ECLI:NL:RBAMS:2016:377

Rechtbank Amsterdam

Datum uitspraak
14 januari 2016
Publicatiedatum
1 februari 2016
Zaaknummer
C/13/589295 / HA RK 15-197
Instantie
Rechtbank Amsterdam
Type
Uitspraak
Rechtsgebied
Civiel recht; Insolventierecht
Procedures
  • Eerste aanleg - enkelvoudig
Vindplaatsen
  • Rechtspraak.nl
AI samenvatting door LexboostAutomatisch gegenereerd

Toewijzing verzoekschrift tot heropening vereffening van een failliete besloten vennootschap

In deze zaak heeft de Rechtbank Amsterdam op 14 januari 2016 een beschikking gegeven in het kader van de heropening van de vereffening van de besloten vennootschap [bedrijf]. De curator, mr. F.N. Jorritsma Q.Q., heeft verzocht om de heropening van de vereffening, omdat er een nagekomen bate is die verdeeld moet worden onder de crediteuren. Het faillissement van [bedrijf] was eerder vereenvoudigd afgewikkeld op basis van de uitdelingslijst die op 4 oktober 2013 verbindend werd. De curator heeft recent vernomen dat de Belastingdienst een uitkering onverschuldigd heeft gedaan, wat heeft geleid tot een terugbetaling aan de boedel van € 34.802,34.

**AANGELEVERDE RIJEN**
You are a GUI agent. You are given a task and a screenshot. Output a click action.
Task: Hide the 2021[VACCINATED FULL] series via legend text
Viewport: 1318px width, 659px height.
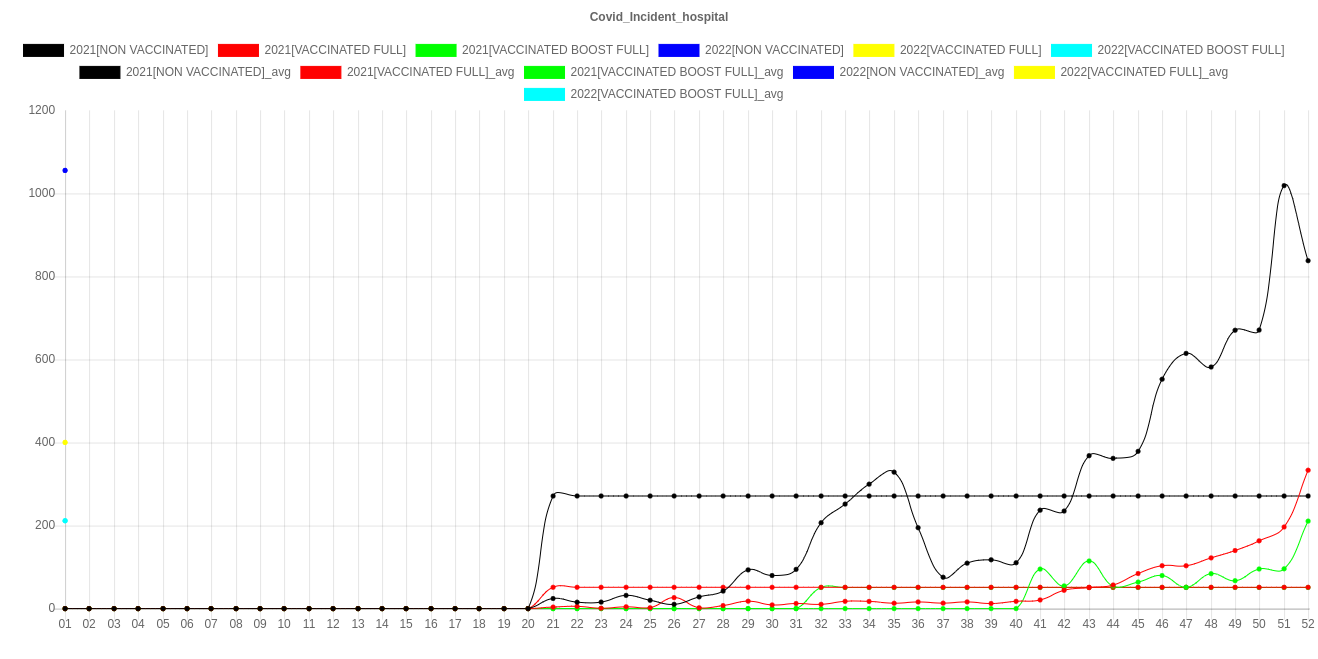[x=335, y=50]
...
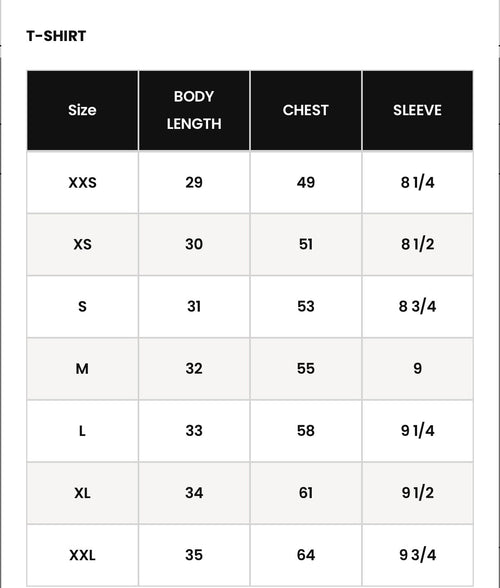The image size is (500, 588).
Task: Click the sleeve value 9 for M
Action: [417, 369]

**UIT TE VOEREN**
- a) Beantwoord aan de hand van de uitspraak over de heropening van de vereffening de volgende vragen:
(i) Op welke datum is de uitspraak gepubliceerd?
(ii) Op welke datum werd de uitdelingslijst verbindend?
(iii) Welk bedrag is door de Belastingdienst aan de boedel terugbetaald?
- b) Schrijf de uitspraak over de heropening van de vereffening verder, te beginnen na de laatste zin.

**ANTWOORDEN**
- a)
(i) 1 februari 2016
(ii) 4 oktober 2013
(iii) € 34.802,34

- b)
De rechtbank heeft vastgesteld dat de curator belanghebbende is bij het verzoek en dat er inderdaad een bate is die moet worden vereffend. De rechtbank heeft het verzoek toegewezen op basis van artikel 194 van de Faillissementswet, dat bepaalt dat als er na de slotuitdeling nog baten zijn, de curator deze moet vereffenen en verdelen. De rechtbank heeft ook de beschikking uitvoerbaar bij voorraad verklaard en mr. M.J.E. Geradts benoemd tot rechter-commissaris. De beschikking is openbaar uitgesproken en het meer of anders verzochte is afgewezen.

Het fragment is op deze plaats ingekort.